## Available records
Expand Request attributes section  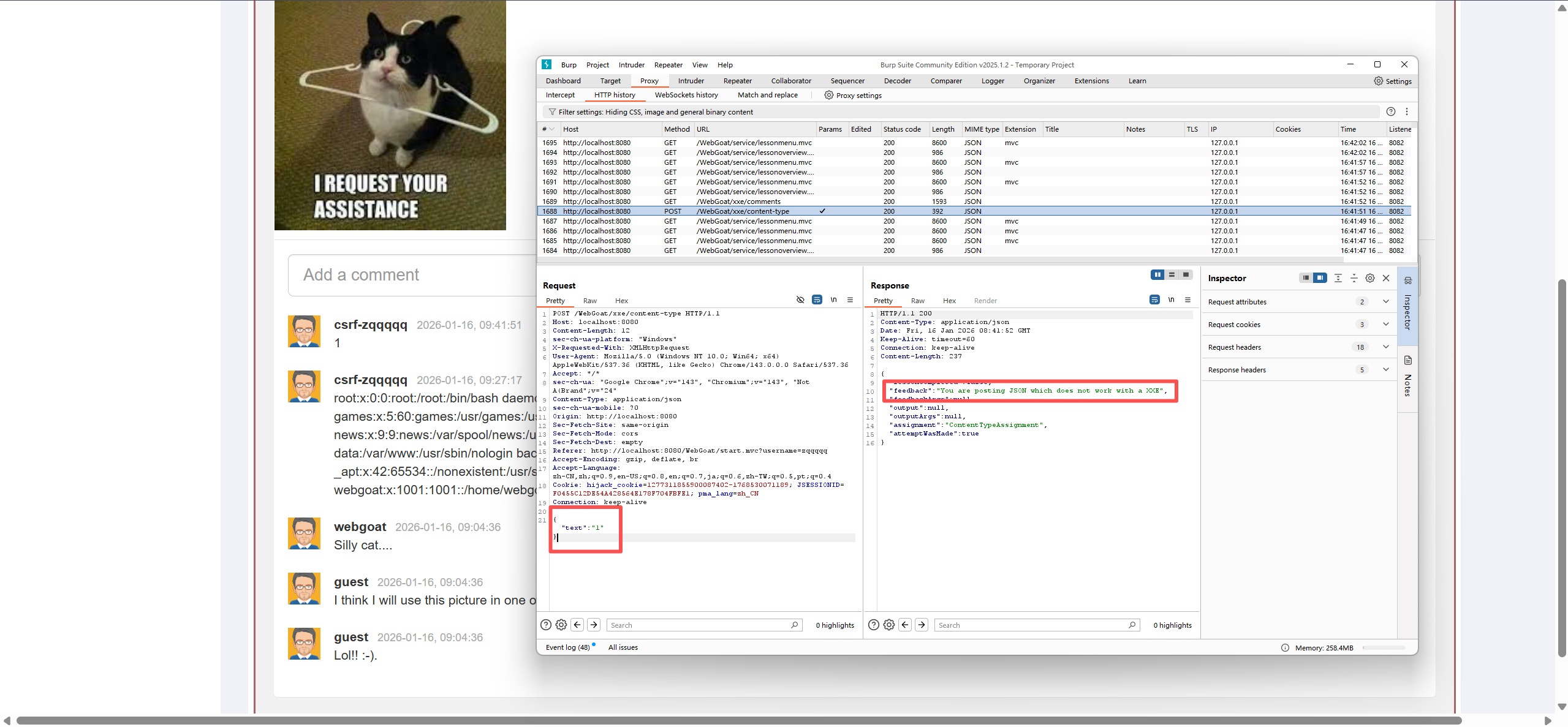tap(1385, 301)
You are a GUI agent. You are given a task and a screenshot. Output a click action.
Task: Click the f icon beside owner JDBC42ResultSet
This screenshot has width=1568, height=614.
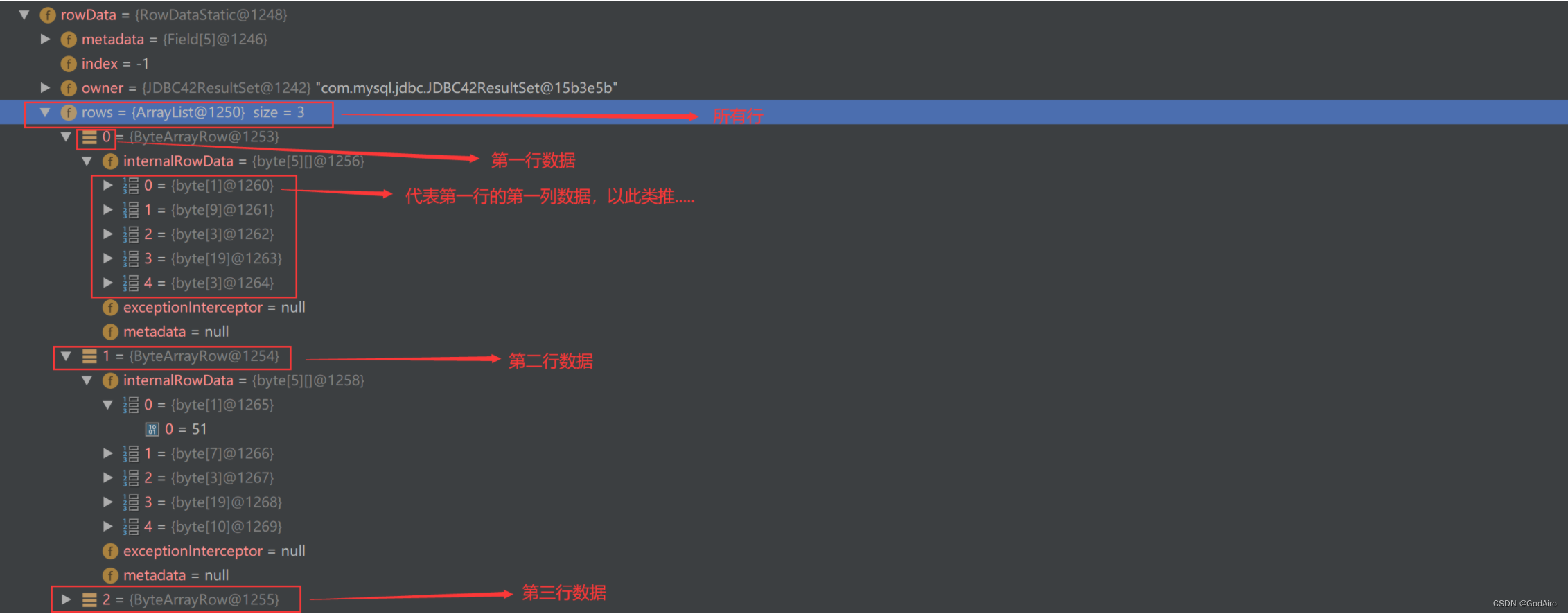tap(69, 88)
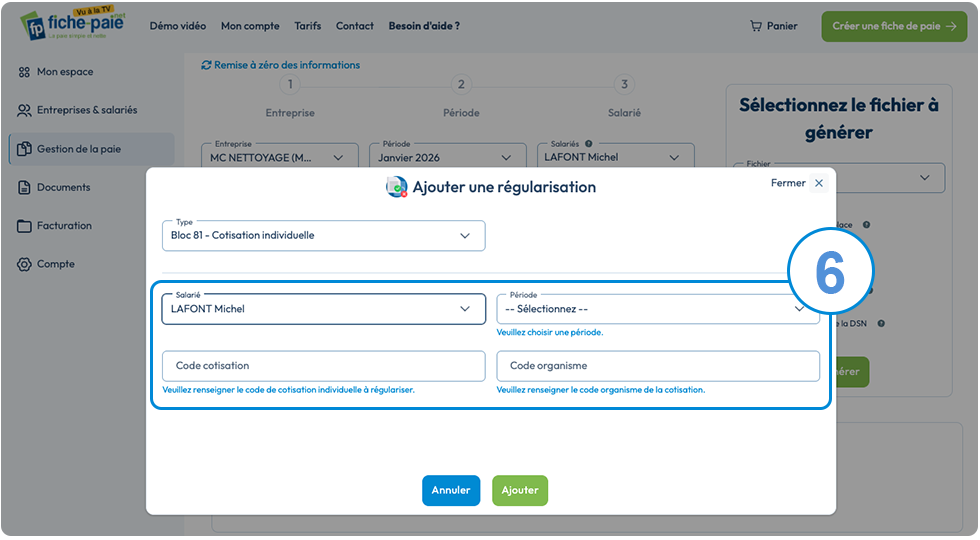980x540 pixels.
Task: Open Besoin d'aide menu item
Action: pos(424,26)
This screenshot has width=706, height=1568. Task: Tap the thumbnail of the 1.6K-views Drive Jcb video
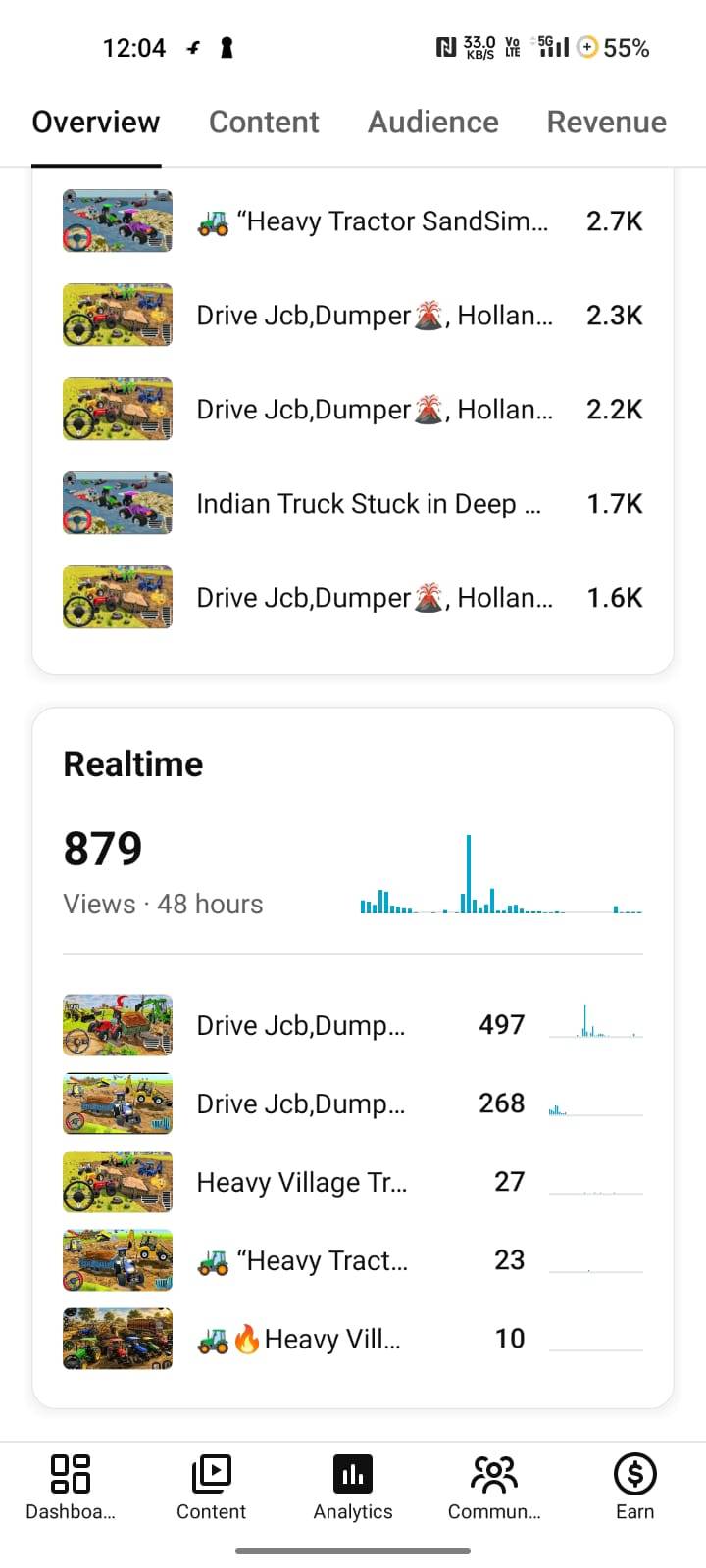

## Aim of the task
Find every line in the entries above that contains the word "height" and copy each of those lines.

## Reply
This screenshot has width=1568, height=614.
This screenshot has width=706, height=1568. Task: Tap the thumbnail of the 1.6K-views Drive Jcb video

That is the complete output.